Ângela liberou uma aura pesada no ambiente que fez Morpheus dar um passo para trás.

— Está bem... — Morpheus apenas aceitou. Naquele momento, ele não queria entrar em um combate. — Foi necessário o sacrifício de uma centena apenas para trazer a garota até aqui. Ninguém além da Família Real de Haber e nós mesmos sabemos da existência dela, apenas sair com ela da ilha já é um perigo.

— Eu não pedi sua ajuda, pedi? Irei sair daqui sozinha com a garota.

— Ângela... só me diga, o que você viu nessa menina?

— A questão não foi o que eu vi nela, foi o que ela viu em mim.

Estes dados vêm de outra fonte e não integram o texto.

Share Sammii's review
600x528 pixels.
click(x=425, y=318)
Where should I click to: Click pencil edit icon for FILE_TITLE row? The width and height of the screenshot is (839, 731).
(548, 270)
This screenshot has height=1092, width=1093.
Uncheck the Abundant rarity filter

Ela viu algo que pensei ter perdido muitos anos atrás...

O aperto que Ângela sentia em seu peito foi diminuindo enquanto ela pensava em Sienna. Para Ângela, uma ogra, aproximar-se de alguém era difícil, mas Sienna facilitou em muito a jornada.

— Essa jovem já é meu mundo...

— Você não pretende trair nosso senhor, não é?

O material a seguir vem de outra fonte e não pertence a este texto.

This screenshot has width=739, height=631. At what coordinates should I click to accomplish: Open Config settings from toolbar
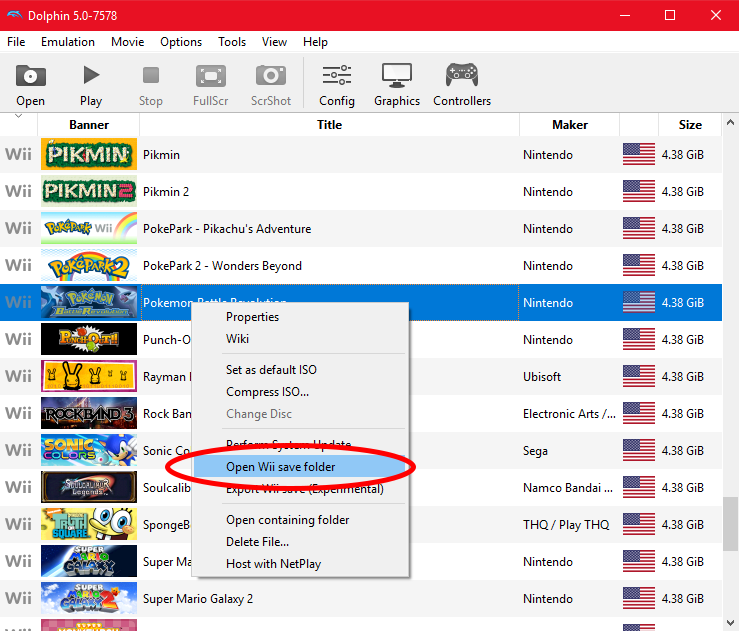coord(337,85)
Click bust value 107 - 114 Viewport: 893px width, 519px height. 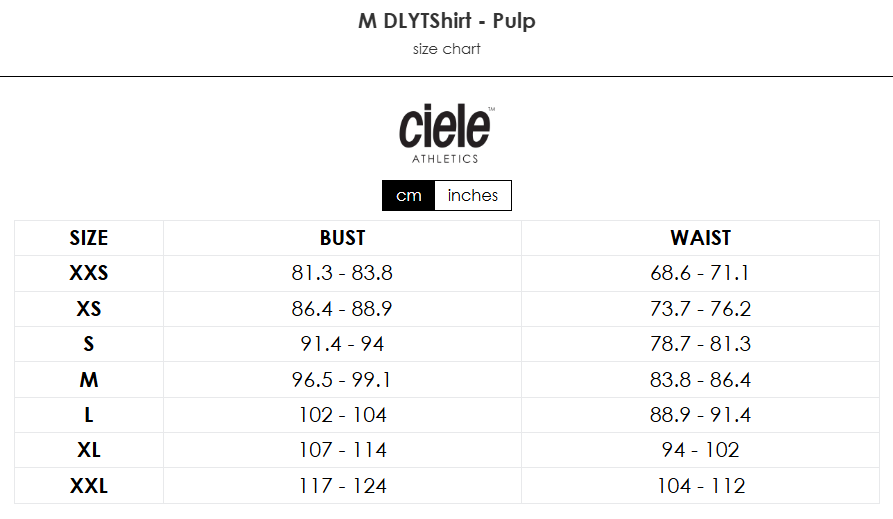click(x=343, y=450)
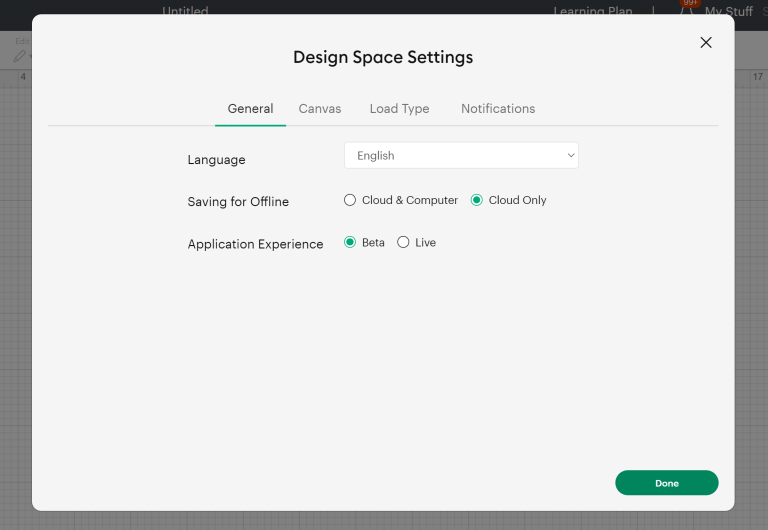Click the Saving for Offline label
This screenshot has width=768, height=530.
click(x=238, y=202)
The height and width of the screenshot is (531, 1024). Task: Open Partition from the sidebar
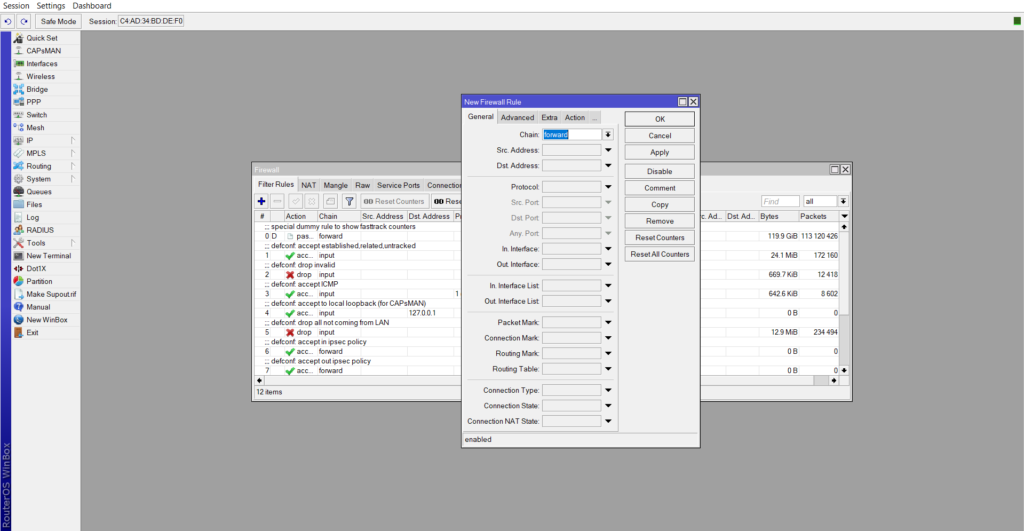point(40,281)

— Como se isso fosse possível.

Naquele momento, os olhos dos dois encontraram-se. Morpheus suspirou e apenas aceitou tudo.

— Irei ajudá-la, mas meu poder é muito limitado ao usar um familiar, ainda mais um morcego. Limparei o caminho o máximo que eu puder, mas qualquer besta acima do nível Rei está fora da minha ossada.

— Eu agradeço, fico te devendo essa.

Desfazendo seu feitiço, Morpheus voou até a janela do quarto. O morcego olhou para trás e viu Ângela carinhosamente passar a mão pelo rosto de Sienna.

— Isso são efeitos dos olhos. Ângela, não estrague tudo o que conseguiu por essa...

“Ela nem ao menos está me ouvindo”, pensou, observando-as.

Logo, o vampiro partiu do quarto e apenas Ângela e Sienna permaneceram na pequena casa. Ângela acabou dormindo no quarto, pois Sienna não a soltava, contudo, não era como se a ogra tentasse sair daquela situação.